To kick off this blog, I would like to start with a general observation about online communities. After all, that’s what Linux and OSS help us build, right? Vibrant and active online communities are just one result of open-source thinking.
The backlog of my story reveals that I once dreamed of being a writer. So big was this dream, in fact, that I can pretty much say that for as long as I’ve had my hands near any variety of writing instrument, I’ve been “in the middle of” some big breakthrough as a writer: technical, scientific, literary, or otherwise. And for as long as I’ve been able to go “online,” I’ve sought communities where I can mold and shape the bits of these “breakthroughs” into tangible, manageable bytes.
Excluding the graphing calculators I had through middle and high school, the first real computer that I was able to call my own was an Acer Aspire. It was a gift from a relative. The monitor was thick and heavy and pixelated, and I obtained it during high school, somewhere in between my sophomore and senior years.
My AP English teacher once posed the question to our class: “Do you think that we’ve reached a sort of creative impasse in our thinking? Have we come to the end of new ideas? Has every great plot already been written? Has every imaginable human struggle already been imagined?”

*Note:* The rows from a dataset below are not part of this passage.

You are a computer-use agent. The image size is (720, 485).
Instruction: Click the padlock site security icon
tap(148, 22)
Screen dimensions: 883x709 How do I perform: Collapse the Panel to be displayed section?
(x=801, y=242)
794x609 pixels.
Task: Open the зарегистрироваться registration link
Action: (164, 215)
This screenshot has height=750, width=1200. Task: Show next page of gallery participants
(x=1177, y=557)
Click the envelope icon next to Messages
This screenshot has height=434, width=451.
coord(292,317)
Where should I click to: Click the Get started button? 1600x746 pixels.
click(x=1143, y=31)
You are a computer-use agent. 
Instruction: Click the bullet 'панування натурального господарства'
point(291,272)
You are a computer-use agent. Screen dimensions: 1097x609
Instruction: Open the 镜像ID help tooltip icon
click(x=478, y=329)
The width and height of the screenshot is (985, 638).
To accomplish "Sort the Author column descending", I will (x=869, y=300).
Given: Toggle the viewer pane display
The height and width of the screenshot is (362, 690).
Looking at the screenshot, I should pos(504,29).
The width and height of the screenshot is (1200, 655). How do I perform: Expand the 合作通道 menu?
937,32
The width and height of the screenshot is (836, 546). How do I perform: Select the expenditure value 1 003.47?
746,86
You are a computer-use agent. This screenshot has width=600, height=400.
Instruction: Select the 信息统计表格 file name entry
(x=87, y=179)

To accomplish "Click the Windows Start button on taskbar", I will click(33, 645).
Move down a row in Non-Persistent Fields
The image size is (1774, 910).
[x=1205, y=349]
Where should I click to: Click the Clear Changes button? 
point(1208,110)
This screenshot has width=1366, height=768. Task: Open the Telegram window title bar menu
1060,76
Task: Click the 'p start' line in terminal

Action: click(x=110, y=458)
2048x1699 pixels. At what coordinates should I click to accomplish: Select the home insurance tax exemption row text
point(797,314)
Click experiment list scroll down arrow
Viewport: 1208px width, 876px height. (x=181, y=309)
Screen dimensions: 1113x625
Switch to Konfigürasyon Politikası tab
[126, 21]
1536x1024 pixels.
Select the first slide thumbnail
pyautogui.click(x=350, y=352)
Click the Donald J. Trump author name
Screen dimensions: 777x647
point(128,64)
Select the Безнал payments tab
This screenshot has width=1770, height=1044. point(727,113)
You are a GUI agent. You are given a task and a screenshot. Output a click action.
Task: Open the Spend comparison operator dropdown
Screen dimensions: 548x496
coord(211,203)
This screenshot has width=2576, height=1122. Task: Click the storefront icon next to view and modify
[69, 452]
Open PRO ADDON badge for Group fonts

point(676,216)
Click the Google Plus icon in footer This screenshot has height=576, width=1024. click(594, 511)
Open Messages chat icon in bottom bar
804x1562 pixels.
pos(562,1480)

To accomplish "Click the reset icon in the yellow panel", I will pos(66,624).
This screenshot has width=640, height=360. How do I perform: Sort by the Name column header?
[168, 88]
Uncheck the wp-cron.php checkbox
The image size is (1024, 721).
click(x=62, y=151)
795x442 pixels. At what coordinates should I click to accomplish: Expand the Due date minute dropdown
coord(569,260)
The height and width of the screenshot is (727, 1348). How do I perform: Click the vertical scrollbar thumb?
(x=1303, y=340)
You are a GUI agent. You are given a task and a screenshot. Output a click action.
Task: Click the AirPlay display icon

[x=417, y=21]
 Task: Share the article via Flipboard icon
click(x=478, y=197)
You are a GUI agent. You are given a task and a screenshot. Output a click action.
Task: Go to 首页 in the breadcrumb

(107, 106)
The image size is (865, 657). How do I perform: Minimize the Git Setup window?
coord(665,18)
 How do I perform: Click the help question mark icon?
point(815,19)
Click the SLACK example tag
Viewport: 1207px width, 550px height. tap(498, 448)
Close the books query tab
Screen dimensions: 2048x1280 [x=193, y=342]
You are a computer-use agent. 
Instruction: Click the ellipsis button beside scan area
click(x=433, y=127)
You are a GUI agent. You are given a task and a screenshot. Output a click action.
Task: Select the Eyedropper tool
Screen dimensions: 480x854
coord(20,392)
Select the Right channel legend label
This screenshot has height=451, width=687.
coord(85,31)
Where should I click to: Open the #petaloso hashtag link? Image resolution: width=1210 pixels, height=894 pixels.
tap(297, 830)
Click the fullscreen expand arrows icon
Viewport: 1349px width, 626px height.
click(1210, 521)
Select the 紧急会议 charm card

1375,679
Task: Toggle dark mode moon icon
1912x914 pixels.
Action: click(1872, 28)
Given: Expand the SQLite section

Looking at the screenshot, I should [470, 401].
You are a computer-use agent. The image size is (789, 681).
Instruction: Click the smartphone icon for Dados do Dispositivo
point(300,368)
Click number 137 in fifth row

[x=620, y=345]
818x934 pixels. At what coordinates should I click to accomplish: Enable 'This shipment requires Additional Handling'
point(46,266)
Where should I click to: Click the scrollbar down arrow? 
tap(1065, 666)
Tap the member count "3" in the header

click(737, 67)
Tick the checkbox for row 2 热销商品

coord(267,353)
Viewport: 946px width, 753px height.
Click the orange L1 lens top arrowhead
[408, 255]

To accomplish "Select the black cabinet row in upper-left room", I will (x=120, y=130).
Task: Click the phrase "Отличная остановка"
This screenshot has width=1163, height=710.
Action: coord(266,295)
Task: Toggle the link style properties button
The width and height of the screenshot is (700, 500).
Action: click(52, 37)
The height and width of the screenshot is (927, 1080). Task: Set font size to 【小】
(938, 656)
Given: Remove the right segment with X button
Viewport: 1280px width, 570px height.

“No,” I answered, firmly. “Definitely not. Technology will change humanity.”
And it did. Materializing with the theory of Moore’s Law and extending into the fuzzy tail of cloud computing today, there’s no doubt that societies have become more advanced and even more capable of advancement.
But back to high school.
Eventually I got a dot-matrix printer so that some assignments could be completed at home. Yet all the while, all I could think about was how much my computer and printer sucked and how the ones at school were so much better. And cooler.
(Granted. The computers were *not* as cool as the Apple Macintosh computers I’d left behind at my high school in Florida when I’d been working as a wee freshman on the yearbook staff.)
But keep in mind, at this point in the story, this is still is a 15 year-old’s thinking.
Today I’m 29, and it’s almost bizarre to think about how I’ve been on this planet for *almost* twice as long now. Indeed. When linux.com relaunched and I signed up, happy to have a new place to write and share ideas, I was also very happy to discover that the decidedly nifty prime number of 1979 would be mine here.